In 1991, Cafe Septieme owner Kurt Timmermeister threw his citified lifestyle a curve, buying 4 1/2 acres of cheap, brambly farmland and a shack on Vashon Island. Hoping to simply have a nice retreat at the end of his daily commute, he gradually began farming the land—first vegetables, then raw milk, and currently, making Dinah’s Cheese—and in 2004 he sold his restaurant to focus on Kurtwood Farms (which has grown to 13 acres). His new book, Growing a Farmer (W.W. Norton Co., $24.95), documents the bumpy transition from running a noisy urban kitchen to communing with cows.
M: How does your restaurant experience play into your approach to cheese making?
KT: I know how restaurants work. I know who owns them, I know the chefs, I know what they want to buy, I know how much they want to pay for it, and I know what my labels should look like. Farms in Omak don’t understand that, even if they make great cheese.
SM: Do you ever long for your old life?
KT: Absolutely. Cows are a lot of work…you have to milk them twice a day, even in the snow on Christmas Day! But both the city and the farm can be difficult full time—a combination is ideal. I still go [to Seattle] once a week to deliver my cheese and spend the whole day there. It’s not like I live in South Dakota.
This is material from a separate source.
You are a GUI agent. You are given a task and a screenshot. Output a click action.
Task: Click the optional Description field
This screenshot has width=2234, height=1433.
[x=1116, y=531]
SM: What keeps you going, given the hard labor of a dairy farm?
KT: I have to! It’s not an option. I can’t just get up and leave and go to Hawaii. The animals need attention all the time. It is a contract I’ve agreed to and a huge responsibility, but I love the responsibility. I really enjoy it.
SM: What do you hope readers will gain from the book?
KT: I hope they are inspired to do something. That could mean buying food at the farmers’ market, or just buying a farmstead cheese instead of a factory-made cheese. It could be as simple as getting a few chickens for the backyard, or as extreme as selling your house. The idea is to get in touch with where food comes from.